When considering the results, it must be recognised that the study was conducted with young, healthy, male participants under controlled laboratory conditions. Outside the laboratory, sleeping environments may not always be conducive to good sleep and other factors (eg, social and family demands) may interfere with individuals’ adherence to an optimal sleep schedule. In addition, the simulated shiftwork protocol included only one day sleep and one night-shift. It is possible that a difference between the sleep strategies may not have emerged until after multiple consecutive shifts.21–23 Finally, the simulated night-shift was 12 hours in duration. In Australia, and other countries, night-shifts typically last for either 8 or 12 hours.45 It is possible that the sleep strategies could have had a different outcome on an 8-hour schedule and thus the findings here may not generalise to night-shifts of other durations.

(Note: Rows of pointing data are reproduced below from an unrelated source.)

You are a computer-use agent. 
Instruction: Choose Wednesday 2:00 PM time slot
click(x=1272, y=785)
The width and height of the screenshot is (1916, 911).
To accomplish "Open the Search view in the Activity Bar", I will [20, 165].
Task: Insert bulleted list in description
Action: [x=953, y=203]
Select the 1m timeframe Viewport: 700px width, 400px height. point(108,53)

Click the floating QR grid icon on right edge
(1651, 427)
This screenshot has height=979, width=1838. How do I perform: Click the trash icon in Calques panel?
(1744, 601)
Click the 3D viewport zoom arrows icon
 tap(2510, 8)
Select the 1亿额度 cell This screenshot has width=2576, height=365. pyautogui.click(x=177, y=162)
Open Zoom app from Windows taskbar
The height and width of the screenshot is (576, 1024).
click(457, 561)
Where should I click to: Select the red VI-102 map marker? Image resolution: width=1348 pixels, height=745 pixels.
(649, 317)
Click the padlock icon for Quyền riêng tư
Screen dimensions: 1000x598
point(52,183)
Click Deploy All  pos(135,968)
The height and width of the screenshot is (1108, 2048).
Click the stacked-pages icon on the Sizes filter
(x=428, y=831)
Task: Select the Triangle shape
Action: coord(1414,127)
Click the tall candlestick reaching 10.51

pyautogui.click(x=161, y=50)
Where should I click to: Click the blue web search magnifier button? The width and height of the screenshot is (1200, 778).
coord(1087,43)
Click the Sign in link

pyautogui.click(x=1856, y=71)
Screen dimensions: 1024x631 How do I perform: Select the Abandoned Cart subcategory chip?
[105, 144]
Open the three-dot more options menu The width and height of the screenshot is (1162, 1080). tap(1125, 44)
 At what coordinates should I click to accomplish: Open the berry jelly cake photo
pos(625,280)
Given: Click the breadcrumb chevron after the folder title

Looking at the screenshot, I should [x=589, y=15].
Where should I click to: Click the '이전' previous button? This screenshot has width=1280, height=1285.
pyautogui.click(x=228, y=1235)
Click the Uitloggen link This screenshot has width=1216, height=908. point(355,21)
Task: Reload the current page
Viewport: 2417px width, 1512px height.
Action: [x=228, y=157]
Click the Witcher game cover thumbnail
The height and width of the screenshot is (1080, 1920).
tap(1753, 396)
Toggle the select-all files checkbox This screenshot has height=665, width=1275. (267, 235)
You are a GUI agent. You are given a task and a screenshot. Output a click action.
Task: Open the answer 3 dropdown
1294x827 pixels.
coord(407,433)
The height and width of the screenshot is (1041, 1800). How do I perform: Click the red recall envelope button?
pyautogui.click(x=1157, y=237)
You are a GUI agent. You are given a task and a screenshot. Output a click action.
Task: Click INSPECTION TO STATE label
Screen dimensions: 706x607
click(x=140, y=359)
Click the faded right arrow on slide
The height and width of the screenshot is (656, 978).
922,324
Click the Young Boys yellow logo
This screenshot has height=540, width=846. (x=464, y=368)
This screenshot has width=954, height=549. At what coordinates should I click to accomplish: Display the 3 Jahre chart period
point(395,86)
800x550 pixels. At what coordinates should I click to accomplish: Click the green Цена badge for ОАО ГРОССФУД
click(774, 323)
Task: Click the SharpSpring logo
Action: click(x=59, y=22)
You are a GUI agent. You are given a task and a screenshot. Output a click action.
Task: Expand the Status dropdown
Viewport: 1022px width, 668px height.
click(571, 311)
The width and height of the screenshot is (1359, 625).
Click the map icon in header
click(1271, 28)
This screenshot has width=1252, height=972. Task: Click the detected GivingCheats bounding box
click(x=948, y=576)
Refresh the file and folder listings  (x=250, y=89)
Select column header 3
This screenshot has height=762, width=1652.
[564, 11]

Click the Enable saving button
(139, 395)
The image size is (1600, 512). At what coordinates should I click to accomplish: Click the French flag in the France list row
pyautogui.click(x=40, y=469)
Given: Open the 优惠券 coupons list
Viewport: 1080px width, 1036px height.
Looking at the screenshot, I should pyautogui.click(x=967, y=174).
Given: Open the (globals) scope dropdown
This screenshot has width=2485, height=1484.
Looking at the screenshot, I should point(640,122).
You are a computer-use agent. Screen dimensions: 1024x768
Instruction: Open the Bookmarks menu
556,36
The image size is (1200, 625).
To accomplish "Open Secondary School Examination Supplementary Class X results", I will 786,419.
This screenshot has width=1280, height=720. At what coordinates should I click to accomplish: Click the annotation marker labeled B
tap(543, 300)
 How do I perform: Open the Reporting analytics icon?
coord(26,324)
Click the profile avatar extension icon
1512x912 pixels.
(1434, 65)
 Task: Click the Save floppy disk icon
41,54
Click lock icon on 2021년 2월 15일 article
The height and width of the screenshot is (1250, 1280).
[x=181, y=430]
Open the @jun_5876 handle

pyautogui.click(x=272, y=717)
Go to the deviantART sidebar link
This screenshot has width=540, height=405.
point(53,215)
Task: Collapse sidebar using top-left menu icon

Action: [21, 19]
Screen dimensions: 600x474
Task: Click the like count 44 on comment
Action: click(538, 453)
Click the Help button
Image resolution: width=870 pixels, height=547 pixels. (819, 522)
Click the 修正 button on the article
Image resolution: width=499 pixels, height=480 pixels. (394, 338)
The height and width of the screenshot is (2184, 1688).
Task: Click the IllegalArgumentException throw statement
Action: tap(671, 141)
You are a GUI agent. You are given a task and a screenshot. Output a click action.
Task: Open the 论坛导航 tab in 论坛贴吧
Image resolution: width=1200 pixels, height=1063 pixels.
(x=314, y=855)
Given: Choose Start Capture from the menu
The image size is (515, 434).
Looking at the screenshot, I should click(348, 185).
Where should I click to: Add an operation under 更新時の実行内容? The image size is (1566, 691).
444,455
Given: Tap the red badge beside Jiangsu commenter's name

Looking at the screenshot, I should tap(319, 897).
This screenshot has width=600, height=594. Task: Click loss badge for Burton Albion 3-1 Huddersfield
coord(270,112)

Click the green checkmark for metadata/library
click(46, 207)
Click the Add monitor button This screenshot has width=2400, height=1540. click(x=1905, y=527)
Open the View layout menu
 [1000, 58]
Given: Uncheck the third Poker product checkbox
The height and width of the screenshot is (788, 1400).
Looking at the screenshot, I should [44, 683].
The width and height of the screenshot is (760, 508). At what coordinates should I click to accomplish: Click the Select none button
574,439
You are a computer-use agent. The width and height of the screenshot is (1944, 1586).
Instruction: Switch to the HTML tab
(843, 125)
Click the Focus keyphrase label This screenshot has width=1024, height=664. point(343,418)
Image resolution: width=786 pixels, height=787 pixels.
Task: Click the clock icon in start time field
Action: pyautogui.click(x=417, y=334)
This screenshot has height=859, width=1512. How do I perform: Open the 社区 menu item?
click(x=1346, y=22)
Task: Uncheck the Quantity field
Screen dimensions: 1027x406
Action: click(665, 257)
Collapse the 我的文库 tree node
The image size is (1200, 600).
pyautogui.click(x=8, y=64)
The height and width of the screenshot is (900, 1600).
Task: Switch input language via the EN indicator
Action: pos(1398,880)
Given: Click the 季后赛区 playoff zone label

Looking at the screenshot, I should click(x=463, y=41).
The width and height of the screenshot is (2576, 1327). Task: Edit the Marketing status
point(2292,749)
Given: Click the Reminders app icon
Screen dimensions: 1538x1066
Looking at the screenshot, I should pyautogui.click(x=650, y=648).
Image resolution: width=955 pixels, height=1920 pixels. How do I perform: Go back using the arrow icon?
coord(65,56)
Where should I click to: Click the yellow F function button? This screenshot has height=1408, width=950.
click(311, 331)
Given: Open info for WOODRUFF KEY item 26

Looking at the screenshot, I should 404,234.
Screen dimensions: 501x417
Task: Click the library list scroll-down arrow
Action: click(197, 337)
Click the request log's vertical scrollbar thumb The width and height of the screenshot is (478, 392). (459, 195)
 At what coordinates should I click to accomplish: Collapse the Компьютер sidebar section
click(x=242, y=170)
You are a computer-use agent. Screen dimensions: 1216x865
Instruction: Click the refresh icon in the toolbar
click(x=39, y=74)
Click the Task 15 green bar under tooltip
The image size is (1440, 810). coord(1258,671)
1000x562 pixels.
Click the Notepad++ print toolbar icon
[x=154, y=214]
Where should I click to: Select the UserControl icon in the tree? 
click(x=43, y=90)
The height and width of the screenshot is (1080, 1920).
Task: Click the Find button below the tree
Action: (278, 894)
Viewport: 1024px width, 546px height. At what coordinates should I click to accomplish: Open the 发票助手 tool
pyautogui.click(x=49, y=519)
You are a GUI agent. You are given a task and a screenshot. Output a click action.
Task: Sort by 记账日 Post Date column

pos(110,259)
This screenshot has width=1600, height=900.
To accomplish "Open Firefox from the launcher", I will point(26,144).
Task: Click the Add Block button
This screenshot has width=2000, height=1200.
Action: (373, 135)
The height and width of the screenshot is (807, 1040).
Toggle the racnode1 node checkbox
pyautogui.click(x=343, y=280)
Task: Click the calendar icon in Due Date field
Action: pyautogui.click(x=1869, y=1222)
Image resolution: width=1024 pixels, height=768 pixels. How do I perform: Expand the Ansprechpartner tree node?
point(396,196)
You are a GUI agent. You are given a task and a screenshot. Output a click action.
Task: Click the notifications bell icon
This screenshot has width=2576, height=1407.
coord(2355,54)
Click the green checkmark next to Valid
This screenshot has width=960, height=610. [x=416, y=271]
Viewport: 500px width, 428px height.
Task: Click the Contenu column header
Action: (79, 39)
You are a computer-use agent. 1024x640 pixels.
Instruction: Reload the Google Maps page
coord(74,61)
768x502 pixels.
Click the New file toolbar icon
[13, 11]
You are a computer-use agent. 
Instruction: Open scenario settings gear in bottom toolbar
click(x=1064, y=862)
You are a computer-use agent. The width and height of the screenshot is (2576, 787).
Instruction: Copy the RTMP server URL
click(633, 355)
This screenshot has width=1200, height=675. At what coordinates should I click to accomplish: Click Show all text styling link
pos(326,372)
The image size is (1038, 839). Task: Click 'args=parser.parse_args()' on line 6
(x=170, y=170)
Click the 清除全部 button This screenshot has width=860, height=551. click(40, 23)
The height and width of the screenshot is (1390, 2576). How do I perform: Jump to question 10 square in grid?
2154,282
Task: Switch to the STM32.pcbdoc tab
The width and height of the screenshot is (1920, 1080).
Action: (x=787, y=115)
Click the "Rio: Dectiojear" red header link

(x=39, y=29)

In conclusion, this laboratory-based simulation indicates that the three major strategies used by shiftworkers to time sleep opportunities in the break between two night-shifts – immediate, delayed, split – produce similar outcomes in terms of the quantity/quality of sleep obtained during the daytime and the level of cognitive function achieved at night. Shiftworkers should be informed of the range of strategies available and encouraged to employ the strategy (or strategies) that best suits their personal preferences and/or circumstances. It is yet to be determined whether the current findings generalise to natural settings or to circumstances where shiftworkers work more than three consecutive night-shifts, spend less than 7 hours in bed between consecutive night-shifts and/or work night-shifts that are less than 12 hours in duration.